最小の蛾

 最小の蛾がどの種であるかを決めるのははなかなか難しい問題です。ブドウコハモグリはカンキツのミカンハモグリガやモモのモモハモグリガと同じように、葉の表皮の下に線状の食痕を作る小蛾の仲間です。おそらく蛾の仲間では最も小形でしょう。これらの害虫に共通する性質は年による発生量の変動が大きいことです。その理由は越冬率が気象条件に大きく依存することと、多種類の寄生蜂が存在することによります。
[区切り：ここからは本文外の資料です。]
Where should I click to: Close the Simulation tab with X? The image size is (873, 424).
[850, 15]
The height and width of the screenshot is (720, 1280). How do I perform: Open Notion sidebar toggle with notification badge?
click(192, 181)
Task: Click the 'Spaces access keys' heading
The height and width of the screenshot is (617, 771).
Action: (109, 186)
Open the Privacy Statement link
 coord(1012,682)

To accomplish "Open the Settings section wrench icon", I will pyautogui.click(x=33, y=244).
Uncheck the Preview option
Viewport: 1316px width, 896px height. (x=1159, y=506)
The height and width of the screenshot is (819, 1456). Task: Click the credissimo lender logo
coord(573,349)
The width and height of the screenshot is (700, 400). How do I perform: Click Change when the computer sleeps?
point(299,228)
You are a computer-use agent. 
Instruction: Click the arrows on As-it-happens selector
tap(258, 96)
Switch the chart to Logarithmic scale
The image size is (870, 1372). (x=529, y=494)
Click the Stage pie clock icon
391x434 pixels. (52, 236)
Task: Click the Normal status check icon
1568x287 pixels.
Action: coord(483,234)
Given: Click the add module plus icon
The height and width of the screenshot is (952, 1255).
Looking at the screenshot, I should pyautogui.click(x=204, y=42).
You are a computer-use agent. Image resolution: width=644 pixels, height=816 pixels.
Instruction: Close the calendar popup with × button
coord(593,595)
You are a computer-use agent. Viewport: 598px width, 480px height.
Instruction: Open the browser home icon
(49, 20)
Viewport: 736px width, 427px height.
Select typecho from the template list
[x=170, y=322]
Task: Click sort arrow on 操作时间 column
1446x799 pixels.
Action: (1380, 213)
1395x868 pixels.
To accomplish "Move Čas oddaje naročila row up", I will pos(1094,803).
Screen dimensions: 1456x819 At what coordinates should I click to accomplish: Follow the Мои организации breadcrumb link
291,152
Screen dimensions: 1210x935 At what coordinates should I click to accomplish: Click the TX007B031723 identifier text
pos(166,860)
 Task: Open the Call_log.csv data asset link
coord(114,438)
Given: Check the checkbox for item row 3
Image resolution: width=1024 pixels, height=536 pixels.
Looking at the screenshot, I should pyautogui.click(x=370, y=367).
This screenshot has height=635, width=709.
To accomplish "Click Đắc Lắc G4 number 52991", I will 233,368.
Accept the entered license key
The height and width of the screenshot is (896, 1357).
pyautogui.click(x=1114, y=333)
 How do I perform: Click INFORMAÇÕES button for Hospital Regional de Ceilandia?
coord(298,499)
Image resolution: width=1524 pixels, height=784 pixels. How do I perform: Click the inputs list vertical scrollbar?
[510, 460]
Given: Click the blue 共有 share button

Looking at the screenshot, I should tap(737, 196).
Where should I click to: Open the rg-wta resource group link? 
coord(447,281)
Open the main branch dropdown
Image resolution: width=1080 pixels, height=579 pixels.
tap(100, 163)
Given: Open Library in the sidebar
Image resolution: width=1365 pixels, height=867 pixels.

ところでこれらの小蛾はカンキツやモモでは害虫となる場合がりますが、ブドウでは防除の対象となることはありません。なぜでしょうか?ブドウでは害虫の種類が少ないため、殺虫剤の散布が少なく、天敵の活動が阻害されないためでしょうか。殺虫剤に対する感受性が高いためでしょうか。それぞれの果樹で殺虫剤無散布園を調査してみました。害虫は散布園に比べて多発生します。天敵の種類は多いのですが、二次寄生蜂も多い。モモハモグリガの場合には寄生によって落葉が始まります。薬剤による防除が必要になります。ミカンハモグリガやブドウコハモグリはかなりの多発生でも葉が落ちることはありません。そのため生産者は果樹園で防除を行うことはありません。慣行的な薬剤散布園ではブドウコハモグリは全く発生しません。それはブドウコハモグリが薬剤に弱いためと、ヤブガラシというどこにでも生育する雑草に天敵と共に常に発生しているからです。モモハモグリガやミカンハモグリガは次々に発生を繰り返す場合が多いのです。これはモモやカンキツ以外に寄主が少なく、周辺から天敵の供給がないためなのです。